[PATCH v3 00/15] vfio: VFIO migration support with vIOMMU

Joao Martins posted 15 patches 11 months, 1 week ago
Patches applied successfully (tree, apply log)
git fetch https://github.com/patchew-project/qemu tags/patchew/20230530175937.24202-1-joao.m.martins@oracle.com
Maintainers: "Michael S. Tsirkin" <mst@redhat.com>, Peter Xu <peterx@redhat.com>, Jason Wang <jasowang@redhat.com>, Paolo Bonzini <pbonzini@redhat.com>, Richard Henderson <richard.henderson@linaro.org>, Eduardo Habkost <eduardo@habkost.net>, Marcel Apfelbaum <marcel.apfelbaum@gmail.com>, Alex Williamson <alex.williamson@redhat.com>, "Cédric Le Goater" <clg@redhat.com>, David Hildenbrand <david@redhat.com>, "Philippe Mathieu-Daudé" <philmd@linaro.org>
There is a newer version of this series
hw/i386/intel_iommu.c         |  40 ++++-
hw/pci/pci.c                  |  21 ++-
hw/vfio/common.c              | 265 +++++++++++++++++++++++++++-------
hw/vfio/pci.c                 |   4 +
include/exec/memory.h         |   4 +-
include/hw/pci/pci.h          |  38 ++++-
include/hw/pci/pci_bus.h      |   1 +
include/hw/vfio/vfio-common.h |   1 +
8 files changed, 309 insertions(+), 65 deletions(-)
[PATCH v3 00/15] vfio: VFIO migration support with vIOMMU
Posted by Joao Martins 11 months, 1 week ago
Hey folks,

This series introduces support for vIOMMU with VFIO device migration,
particurlarly related to how we do the dirty page tracking.
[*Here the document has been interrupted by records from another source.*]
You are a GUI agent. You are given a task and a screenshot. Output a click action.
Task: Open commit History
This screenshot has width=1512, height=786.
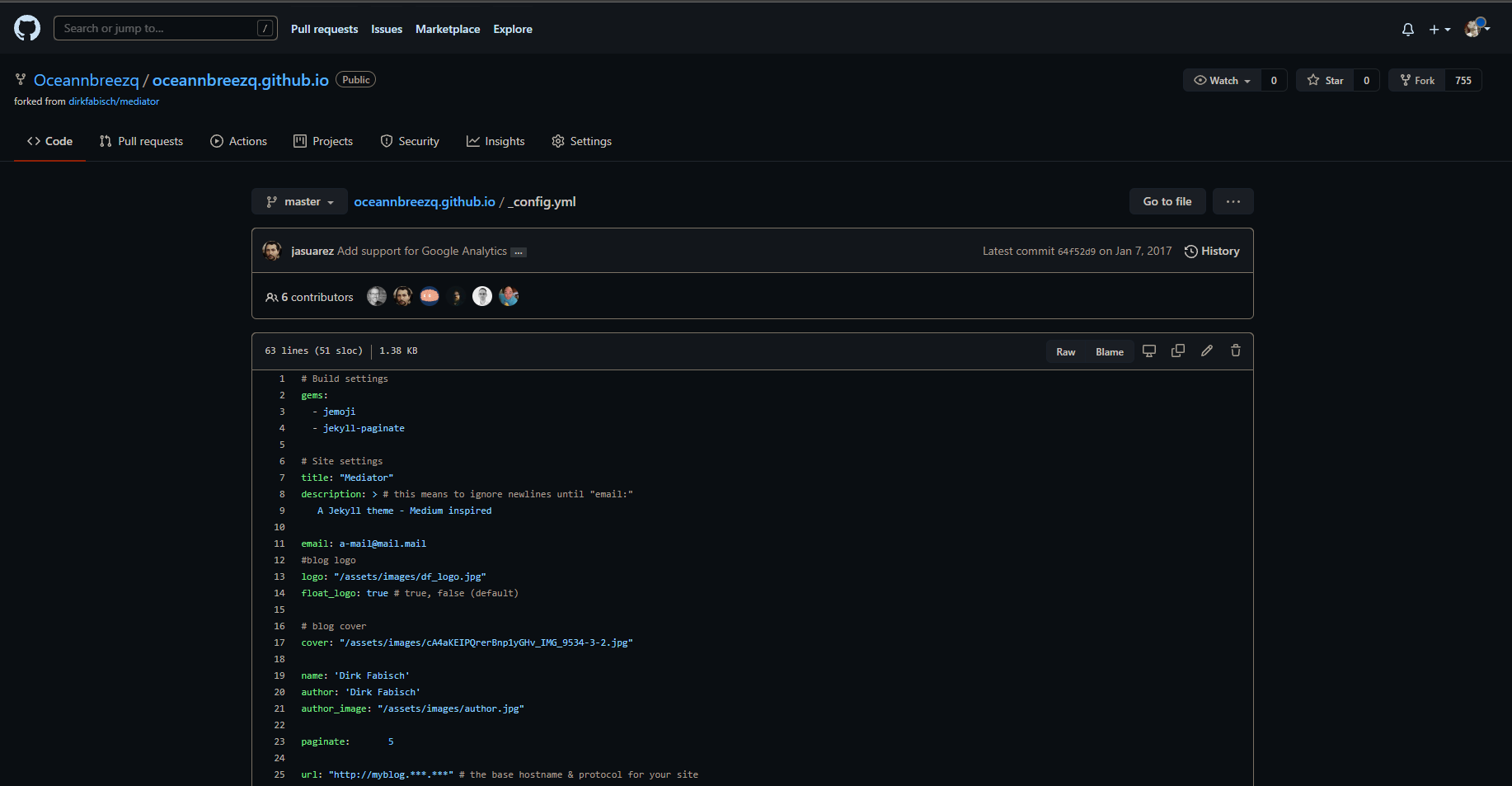coord(1212,252)
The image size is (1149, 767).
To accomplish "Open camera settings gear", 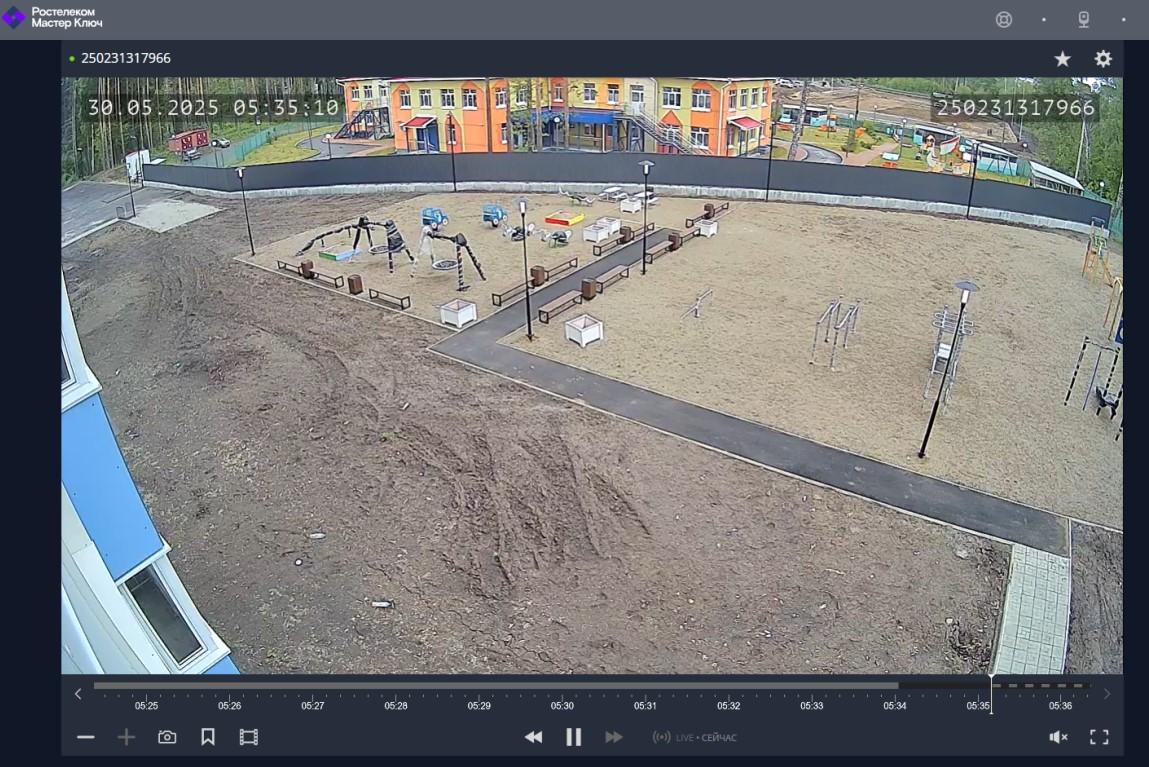I will click(x=1103, y=59).
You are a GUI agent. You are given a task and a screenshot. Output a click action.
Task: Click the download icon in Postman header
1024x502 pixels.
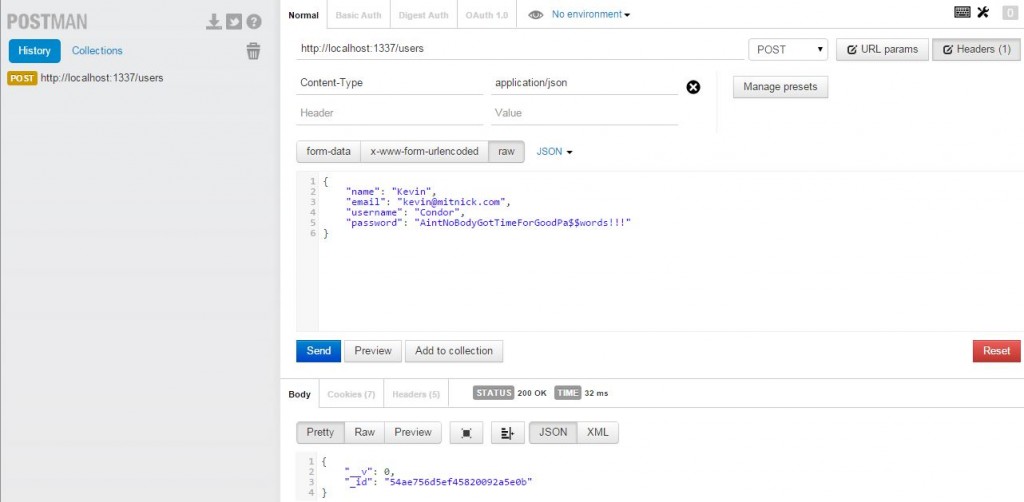pyautogui.click(x=214, y=22)
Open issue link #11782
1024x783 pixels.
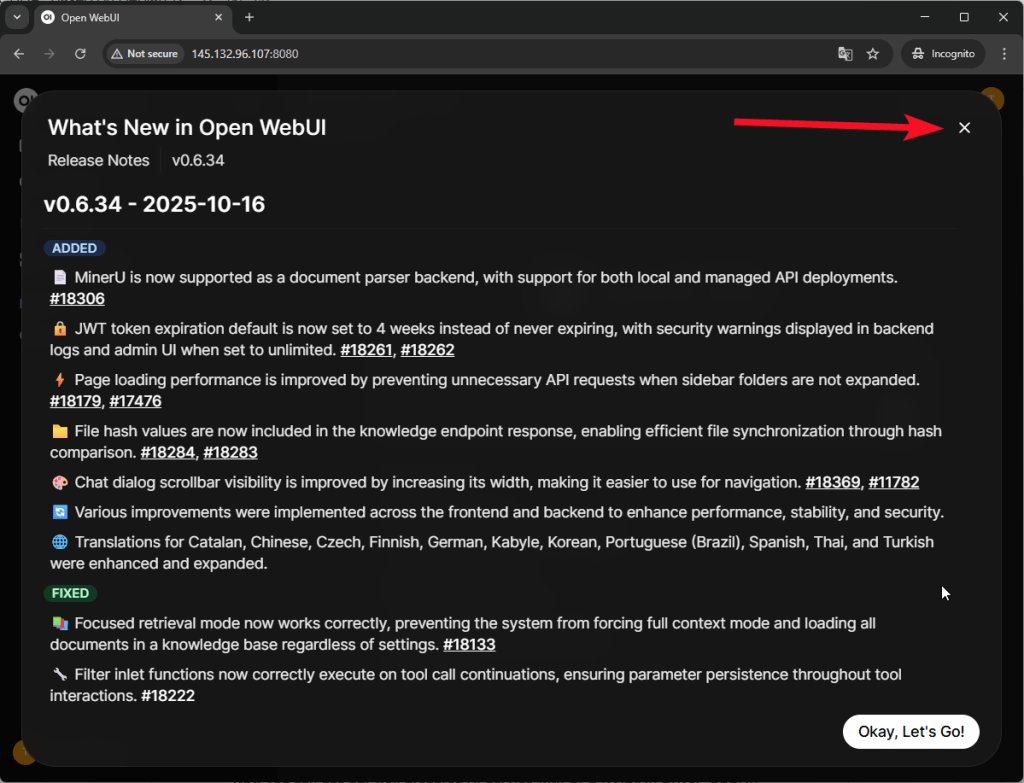(x=893, y=483)
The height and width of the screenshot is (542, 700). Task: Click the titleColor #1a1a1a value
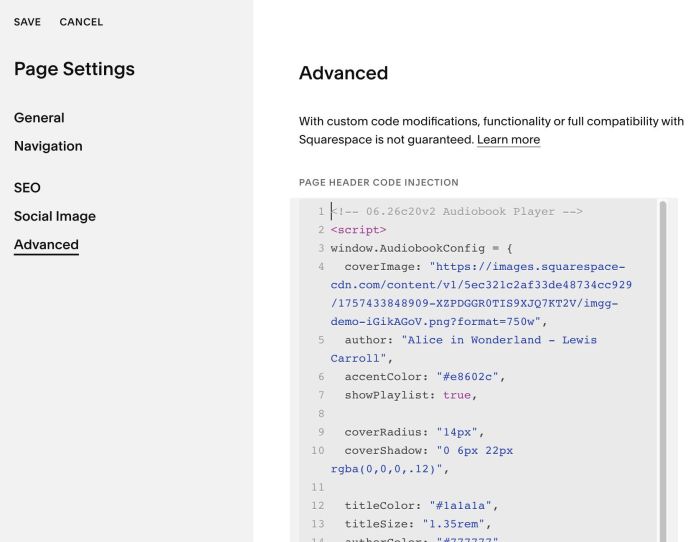pyautogui.click(x=460, y=505)
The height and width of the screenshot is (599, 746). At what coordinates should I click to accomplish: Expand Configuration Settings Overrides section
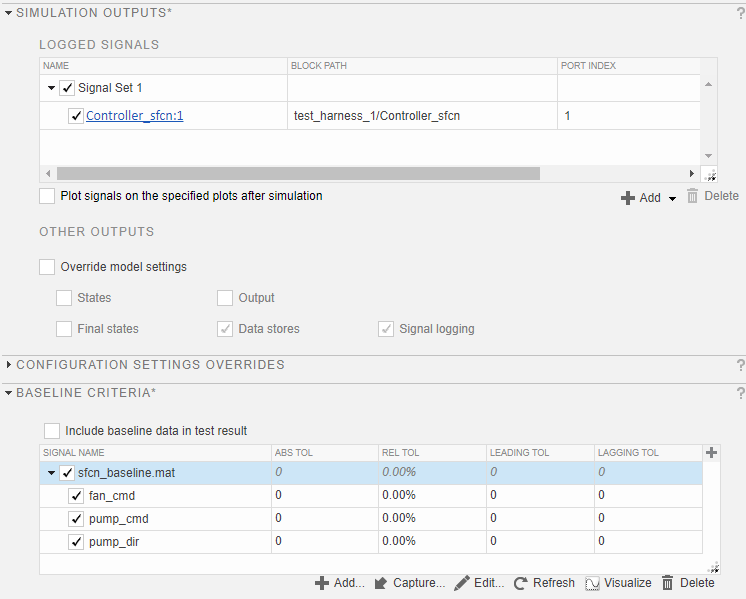8,365
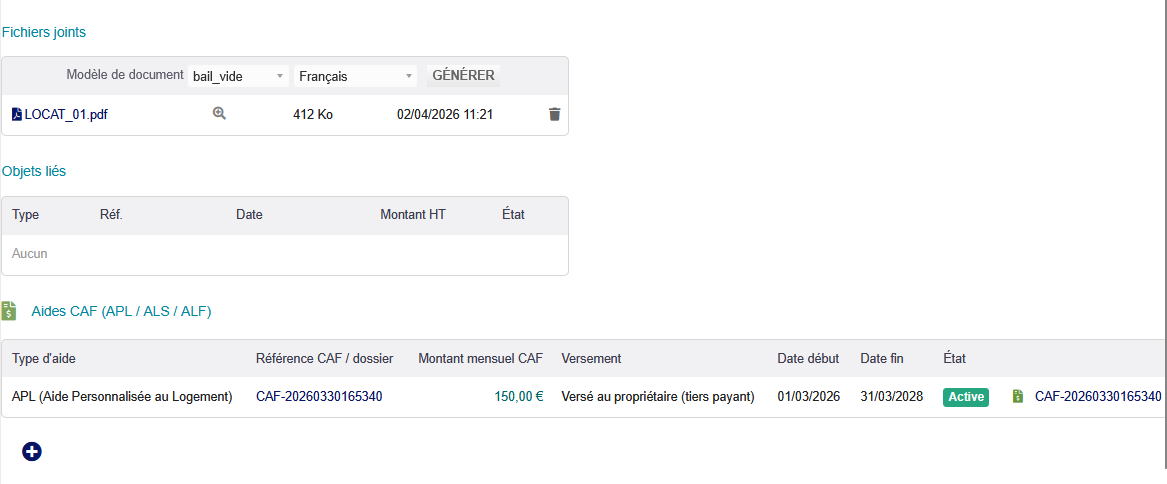Open the CAF-20260330165340 link after the Active badge

(1098, 397)
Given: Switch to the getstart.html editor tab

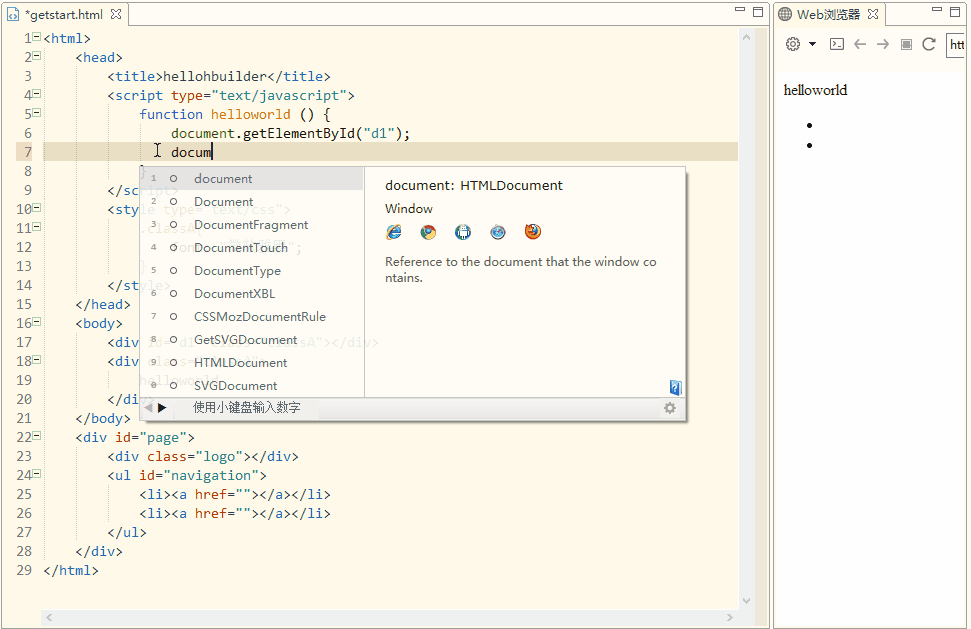Looking at the screenshot, I should 62,14.
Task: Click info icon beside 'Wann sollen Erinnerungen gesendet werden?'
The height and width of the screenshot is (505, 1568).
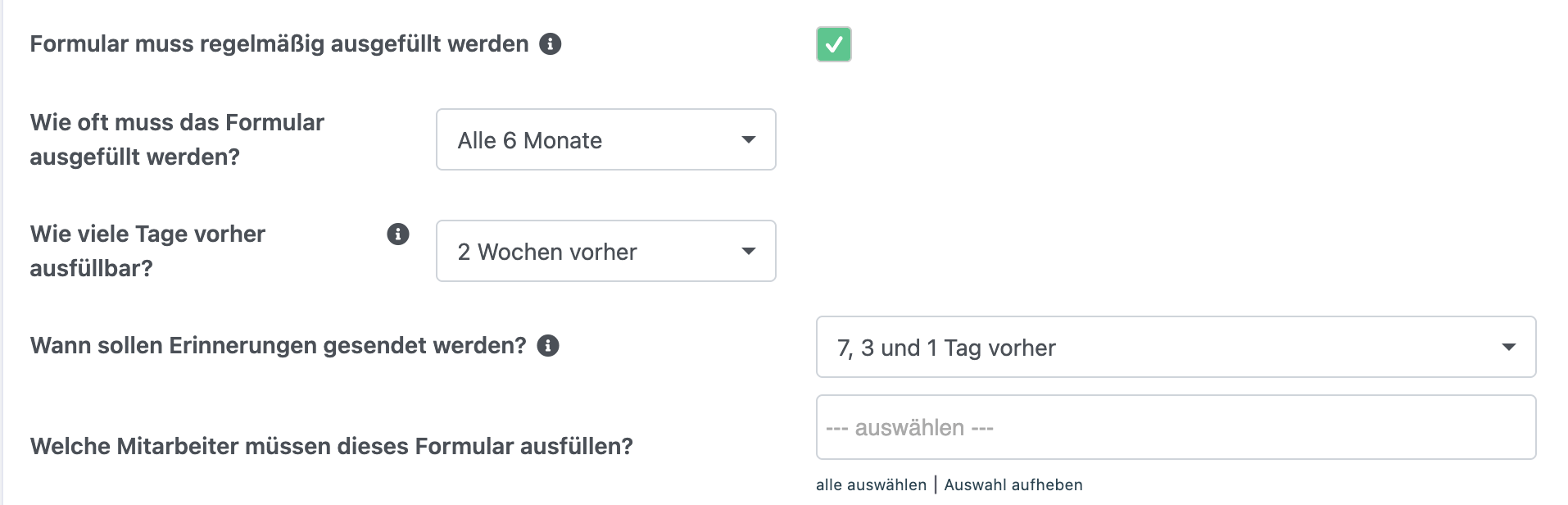Action: (548, 346)
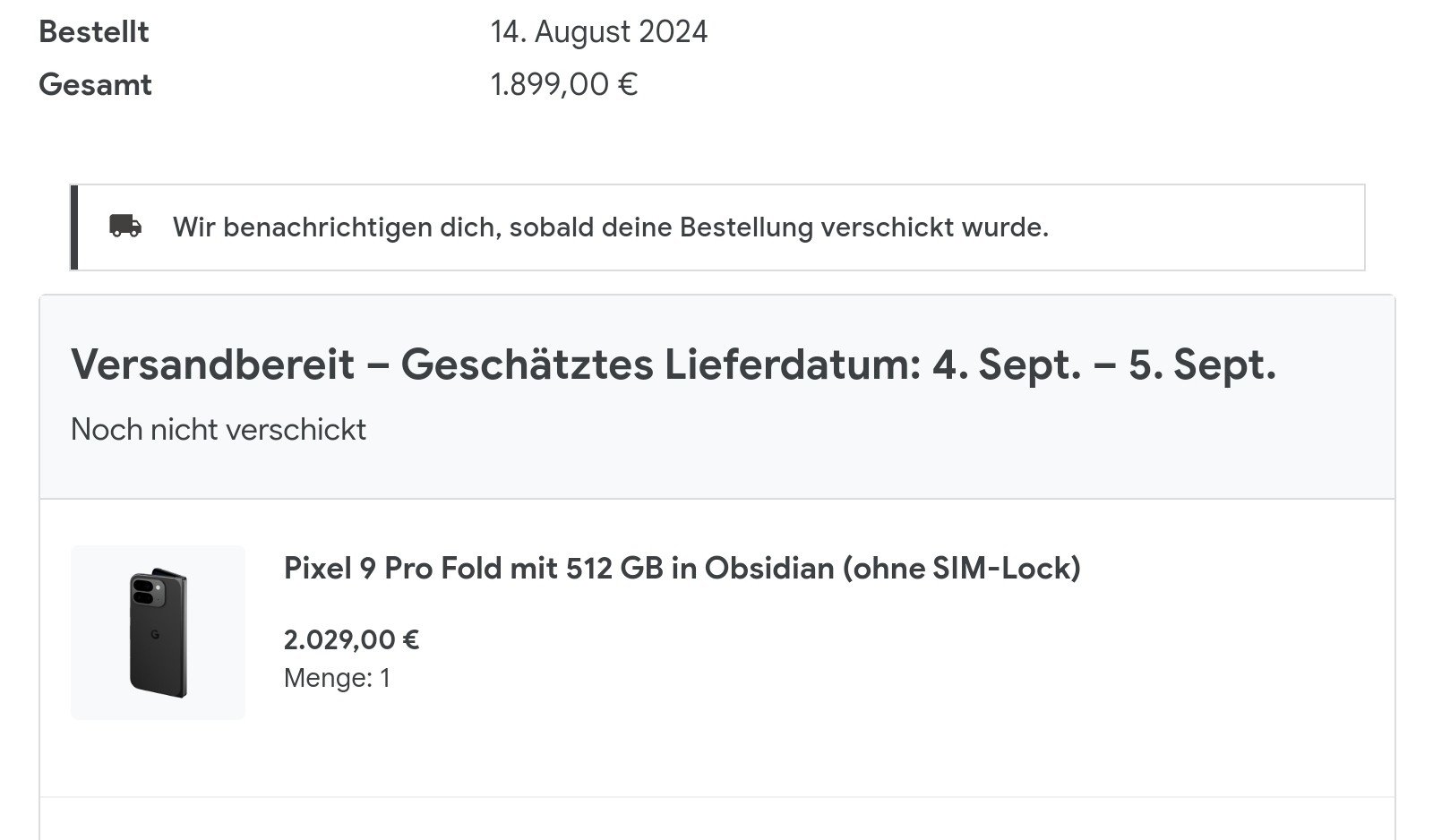Click the "Geschätztes Lieferdatum" text
The height and width of the screenshot is (840, 1433).
click(660, 364)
This is a v3
follow-up containing the vIOMMU subset of v2[0], but with some new changes,
some simplifications and finer grained scope.

Today vIOMMUs serve two purposes: 1) enable interrupt remaping 2)
provide dma translation services for guests to provide some form of
guest kernel managed DMA e.g. for nested virt based usage; (1) is specially
required for big VMs with VFs with more than 255 vcpus. We tackle both
and remove the migration blocker when vIOMMU is present provided the
conditions are met. I have both use-cases here in one series, but I am happy
to tackle them in separate series.

As I found out we don't necessarily need to expose the whole vIOMMU
functionality in order to just support interrupt remapping. x86 IOMMUs
on Windows Server 2018[2] and Linux >=5.10, with qemu 7.1+ (or really
Linux guests with commit c40aaaac10 and since qemu commit 8646d9c773d8)
can instantiate a IOMMU just for interrupt remapping without needing to
be advertised/support DMA translation. AMD IOMMU in theory can provide
the same, but Linux doesn't quite support the IR-only part there yet,
only intel-iommu.

The series is organized as following:

Patches 1-5: Today we can't gather vIOMMU details before the guest
establishes their first DMA mapping via the vIOMMU. So these first four
patches add a way for vIOMMUs to be asked of their properties.
Essentially by being able to return IOMMU MR to upper layers. The last
patch of this uses the new pci_setup_iommu_info() in intel-iommu, which
then lets VFIO fetch the IOMMU MR and use it to gather the necessary
properties that are added in follow-up patches. I choose the least churn
possible way for now (as opposed to a treewide conversion) and allow easy
conversion a posteriori.

Patches 6-8: Handle configs with vIOMMU interrupt remapping but without
DMA translation allowed. Today the 'dma-translation' attribute is
x86-iommu only, but the way this series is structured nothing stops from
other vIOMMUs supporting it too as long as they use
pci_setup_iommu_info() and the necessary IOMMU MR get_attr attributes
are handled. The blocker is thus relaxed when vIOMMUs are able to toggle
the toggle/report DMA_TRANSLATION attribute. With the patches up to this set,
we've then tackled item (1) of the second paragraph.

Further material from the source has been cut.